Beauté des femmes - Paul Verlaine

Beauté des femmes, leur faiblesse, et ces mains pâles

Qui font souvent le bien et peuvent tout le mal,

Et ces yeux, où plus rien ne reste d’animal

Que juste assez pour dire :  » assez  » aux fureurs mâles.

 

Et toujours, maternelle endormeuse des râles,

Même quand elle ment, cette voix ! Matinal

Appel, ou chant bien doux à vêpre, ou frais signal,

Ou beau sanglot qui va mourir au pli des châles !…

 

Hommes durs ! Vie atroce et laide d’ici-bas !

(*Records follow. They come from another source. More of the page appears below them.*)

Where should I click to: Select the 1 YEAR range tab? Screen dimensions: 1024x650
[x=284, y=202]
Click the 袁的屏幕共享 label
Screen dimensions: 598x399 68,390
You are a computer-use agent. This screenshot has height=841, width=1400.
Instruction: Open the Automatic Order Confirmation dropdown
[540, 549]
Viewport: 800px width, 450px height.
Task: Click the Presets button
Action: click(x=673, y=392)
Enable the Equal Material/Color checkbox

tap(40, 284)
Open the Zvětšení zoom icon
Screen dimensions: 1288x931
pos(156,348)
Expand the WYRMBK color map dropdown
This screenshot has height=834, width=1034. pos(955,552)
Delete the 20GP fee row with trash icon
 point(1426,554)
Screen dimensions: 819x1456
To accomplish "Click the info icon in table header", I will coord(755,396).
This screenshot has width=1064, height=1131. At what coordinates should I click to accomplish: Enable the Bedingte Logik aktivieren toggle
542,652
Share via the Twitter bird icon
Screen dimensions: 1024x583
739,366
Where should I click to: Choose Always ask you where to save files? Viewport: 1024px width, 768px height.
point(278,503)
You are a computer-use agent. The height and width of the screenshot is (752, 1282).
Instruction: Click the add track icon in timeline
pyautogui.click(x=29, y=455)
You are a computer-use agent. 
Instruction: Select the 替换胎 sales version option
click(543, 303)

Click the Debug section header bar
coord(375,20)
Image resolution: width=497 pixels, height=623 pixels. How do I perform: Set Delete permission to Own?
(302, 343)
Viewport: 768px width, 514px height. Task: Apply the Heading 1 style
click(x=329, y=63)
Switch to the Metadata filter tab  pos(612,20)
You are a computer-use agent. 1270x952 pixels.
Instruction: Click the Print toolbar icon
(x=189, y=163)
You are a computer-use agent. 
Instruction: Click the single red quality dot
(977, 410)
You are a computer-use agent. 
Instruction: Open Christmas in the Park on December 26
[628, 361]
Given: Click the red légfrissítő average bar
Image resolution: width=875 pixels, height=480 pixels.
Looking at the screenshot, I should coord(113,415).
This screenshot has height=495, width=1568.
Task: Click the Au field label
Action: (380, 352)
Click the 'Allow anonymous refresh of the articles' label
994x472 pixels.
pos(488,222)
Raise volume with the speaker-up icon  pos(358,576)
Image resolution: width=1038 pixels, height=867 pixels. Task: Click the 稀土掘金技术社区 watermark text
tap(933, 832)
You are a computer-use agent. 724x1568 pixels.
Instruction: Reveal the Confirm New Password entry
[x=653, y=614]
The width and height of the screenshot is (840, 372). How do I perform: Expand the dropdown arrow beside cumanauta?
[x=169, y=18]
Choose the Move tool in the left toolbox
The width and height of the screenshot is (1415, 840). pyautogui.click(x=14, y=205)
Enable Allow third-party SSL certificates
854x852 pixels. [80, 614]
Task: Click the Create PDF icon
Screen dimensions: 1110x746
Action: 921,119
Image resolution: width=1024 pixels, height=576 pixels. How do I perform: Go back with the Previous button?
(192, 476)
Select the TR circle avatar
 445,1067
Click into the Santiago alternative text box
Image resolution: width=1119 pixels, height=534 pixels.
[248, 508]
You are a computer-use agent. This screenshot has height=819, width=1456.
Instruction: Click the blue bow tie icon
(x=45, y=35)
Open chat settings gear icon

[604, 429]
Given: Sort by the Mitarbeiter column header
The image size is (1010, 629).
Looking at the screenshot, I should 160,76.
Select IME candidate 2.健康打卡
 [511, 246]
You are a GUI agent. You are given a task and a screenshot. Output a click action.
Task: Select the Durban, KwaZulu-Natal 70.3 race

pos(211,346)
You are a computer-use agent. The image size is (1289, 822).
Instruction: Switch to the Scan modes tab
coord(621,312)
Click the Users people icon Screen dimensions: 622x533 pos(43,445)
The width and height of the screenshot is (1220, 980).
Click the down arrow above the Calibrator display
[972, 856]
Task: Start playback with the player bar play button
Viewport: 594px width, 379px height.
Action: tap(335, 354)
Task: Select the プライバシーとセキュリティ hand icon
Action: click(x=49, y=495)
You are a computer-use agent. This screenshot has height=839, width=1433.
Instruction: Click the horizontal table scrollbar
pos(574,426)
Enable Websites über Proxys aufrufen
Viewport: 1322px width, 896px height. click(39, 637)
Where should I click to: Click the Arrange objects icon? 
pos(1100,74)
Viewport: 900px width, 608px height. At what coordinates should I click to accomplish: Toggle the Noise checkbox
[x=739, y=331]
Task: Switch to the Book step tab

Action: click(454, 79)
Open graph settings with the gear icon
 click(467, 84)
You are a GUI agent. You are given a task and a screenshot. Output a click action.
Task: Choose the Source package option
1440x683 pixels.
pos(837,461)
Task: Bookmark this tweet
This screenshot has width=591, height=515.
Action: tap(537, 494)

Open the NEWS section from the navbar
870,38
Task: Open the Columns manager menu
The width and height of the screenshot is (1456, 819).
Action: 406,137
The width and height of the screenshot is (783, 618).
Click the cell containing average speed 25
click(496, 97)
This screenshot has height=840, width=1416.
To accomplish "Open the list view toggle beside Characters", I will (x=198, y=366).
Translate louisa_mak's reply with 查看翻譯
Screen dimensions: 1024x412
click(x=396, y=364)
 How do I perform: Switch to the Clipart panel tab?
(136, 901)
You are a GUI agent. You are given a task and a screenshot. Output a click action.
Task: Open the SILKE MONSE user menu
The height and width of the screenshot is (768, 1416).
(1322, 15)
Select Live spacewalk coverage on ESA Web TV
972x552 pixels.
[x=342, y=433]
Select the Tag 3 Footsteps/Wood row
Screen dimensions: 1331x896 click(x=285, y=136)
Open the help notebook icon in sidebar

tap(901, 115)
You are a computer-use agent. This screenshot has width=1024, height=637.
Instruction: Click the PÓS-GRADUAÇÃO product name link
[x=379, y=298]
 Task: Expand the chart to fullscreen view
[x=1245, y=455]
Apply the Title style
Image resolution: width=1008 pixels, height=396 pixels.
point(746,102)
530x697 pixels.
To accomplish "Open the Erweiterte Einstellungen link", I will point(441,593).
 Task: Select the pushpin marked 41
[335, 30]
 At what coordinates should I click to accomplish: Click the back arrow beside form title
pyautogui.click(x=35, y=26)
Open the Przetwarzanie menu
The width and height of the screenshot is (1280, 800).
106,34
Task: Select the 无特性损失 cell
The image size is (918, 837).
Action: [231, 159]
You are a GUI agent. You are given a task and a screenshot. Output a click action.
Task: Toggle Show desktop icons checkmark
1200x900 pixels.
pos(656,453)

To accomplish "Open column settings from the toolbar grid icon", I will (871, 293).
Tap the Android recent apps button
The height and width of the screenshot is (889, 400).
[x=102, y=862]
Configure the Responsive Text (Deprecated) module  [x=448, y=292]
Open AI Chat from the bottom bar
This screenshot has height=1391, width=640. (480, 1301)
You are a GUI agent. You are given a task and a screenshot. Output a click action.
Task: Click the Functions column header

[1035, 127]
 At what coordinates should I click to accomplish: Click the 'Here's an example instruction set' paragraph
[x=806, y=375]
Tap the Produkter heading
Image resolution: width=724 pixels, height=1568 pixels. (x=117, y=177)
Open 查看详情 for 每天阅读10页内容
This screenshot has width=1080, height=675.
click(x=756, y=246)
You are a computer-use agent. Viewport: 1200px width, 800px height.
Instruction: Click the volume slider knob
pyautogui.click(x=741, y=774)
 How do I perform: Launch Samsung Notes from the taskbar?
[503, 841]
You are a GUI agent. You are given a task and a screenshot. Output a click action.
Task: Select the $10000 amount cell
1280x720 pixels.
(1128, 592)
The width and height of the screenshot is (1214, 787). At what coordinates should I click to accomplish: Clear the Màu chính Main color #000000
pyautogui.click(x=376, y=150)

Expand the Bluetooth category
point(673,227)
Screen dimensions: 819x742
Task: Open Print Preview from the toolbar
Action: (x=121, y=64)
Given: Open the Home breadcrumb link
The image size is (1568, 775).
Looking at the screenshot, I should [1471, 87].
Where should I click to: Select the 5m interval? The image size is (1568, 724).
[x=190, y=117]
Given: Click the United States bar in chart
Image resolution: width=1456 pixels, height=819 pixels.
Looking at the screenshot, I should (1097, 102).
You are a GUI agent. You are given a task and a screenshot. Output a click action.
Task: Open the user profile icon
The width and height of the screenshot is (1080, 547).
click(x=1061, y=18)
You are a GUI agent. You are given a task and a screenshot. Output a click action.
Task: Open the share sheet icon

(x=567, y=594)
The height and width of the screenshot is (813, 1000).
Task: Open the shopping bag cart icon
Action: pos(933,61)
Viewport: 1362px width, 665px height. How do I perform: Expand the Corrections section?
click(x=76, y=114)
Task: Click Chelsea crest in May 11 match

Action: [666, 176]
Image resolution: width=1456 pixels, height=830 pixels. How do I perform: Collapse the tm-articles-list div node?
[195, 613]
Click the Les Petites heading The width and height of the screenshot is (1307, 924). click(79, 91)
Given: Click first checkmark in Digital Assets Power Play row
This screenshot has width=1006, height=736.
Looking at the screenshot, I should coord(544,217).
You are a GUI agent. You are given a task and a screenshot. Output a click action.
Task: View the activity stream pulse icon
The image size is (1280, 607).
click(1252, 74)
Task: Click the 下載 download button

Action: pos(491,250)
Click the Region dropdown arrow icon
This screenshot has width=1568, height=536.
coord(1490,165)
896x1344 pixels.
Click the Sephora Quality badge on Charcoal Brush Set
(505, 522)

Ah ! que du moins, loin des baisers et des combats,

Quelque chose demeure un peu sur la montagne,

 

Quelque chose du coeur enfantin et subtil,

Bonté, respect ! Car, qu’est-ce qui nous accompagne

Et vraiment, quand la mort viendra, que reste-t-il ?

 

Publié en 1881 dans le recueil Sagesse.

Portrait de Paul VerlainePaul Verlaine (1844-1896), poète maudit aux amours tumultueuses, incarne la quintessence d’une poésie lyrique où l’amour se mêle à la blessure existentielle. Après sa rupture orageuse avec Rimbaud – épisode marqué par la prison et la rédemption –, il publie Sagesse (1881), recueil où « Beauté des femmes » révèle sa vision complexe de l’éternel féminin. Ce sonnet dépeint les femmes comme des paradoxes vivants : leurs mains « pâles » symbolisent autant la douceur que le pouvoir de nuire, tandis que leur regard animal dompte « les fureurs mâles » par un simple mot. Verlaine y célèbre leur voix capable d’apaiser les « râles » du monde, mélodie trompeuse et salvatrice qui oscille entre « chant bien doux » et « beau sanglot » étouffé dans les plis des étoffes. Sous son apparente légèreté, le poème cache une angoisse : face à la « vie atroce et laide », seules persistent les vertus féminines – bonté, respect –, ultimes traces d’humanité avant le néant. Ce dialogue entre désir et spiritualité, typique de sa période post-carcérale, fait de Verlaine l’architecte d’un lyrisme où l’amour devient both blessure et sacrement.